WRITTEN REQUEST: Render the entries below as a two-column CSV with the columns "prompt" and "reply", one row per entry. Put each entry's text and its answer in a single quoted field, replacing line breaks with spaces, and leave out the pictures.

THE INPUT:
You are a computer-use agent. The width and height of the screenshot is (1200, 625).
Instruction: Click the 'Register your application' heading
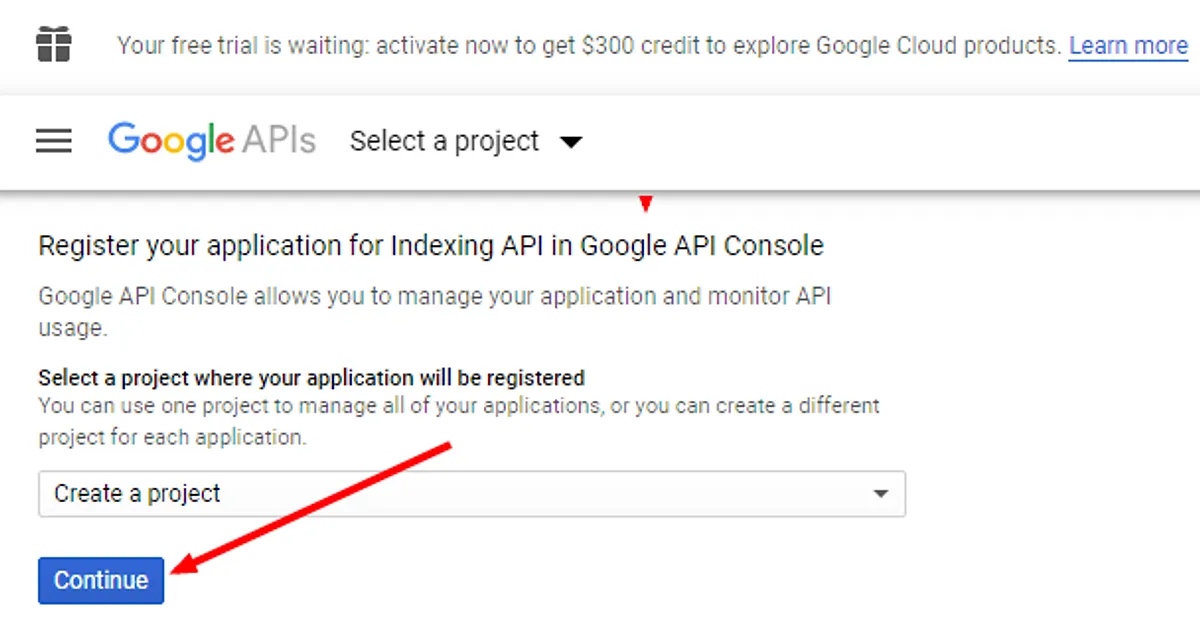pyautogui.click(x=430, y=245)
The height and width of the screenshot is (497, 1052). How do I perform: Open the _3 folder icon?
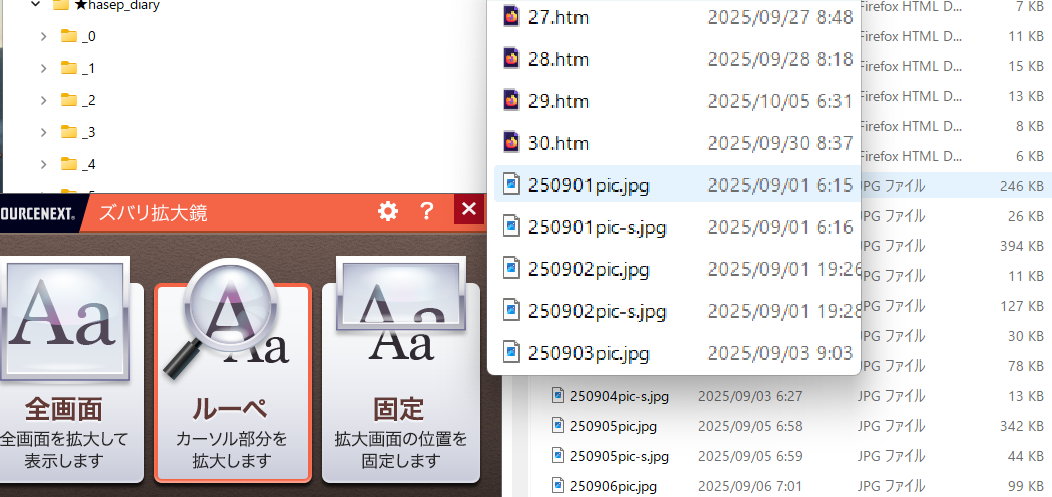69,133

EXERCISE OUTPUT:
prompt,reply
"You are a computer-use agent. The width and height of the screenshot is (1200, 625). Instruction: Click the 'Register your application' heading","pyautogui.click(x=430, y=245)"
"The height and width of the screenshot is (497, 1052). How do I perform: Open the _3 folder icon?","69,133"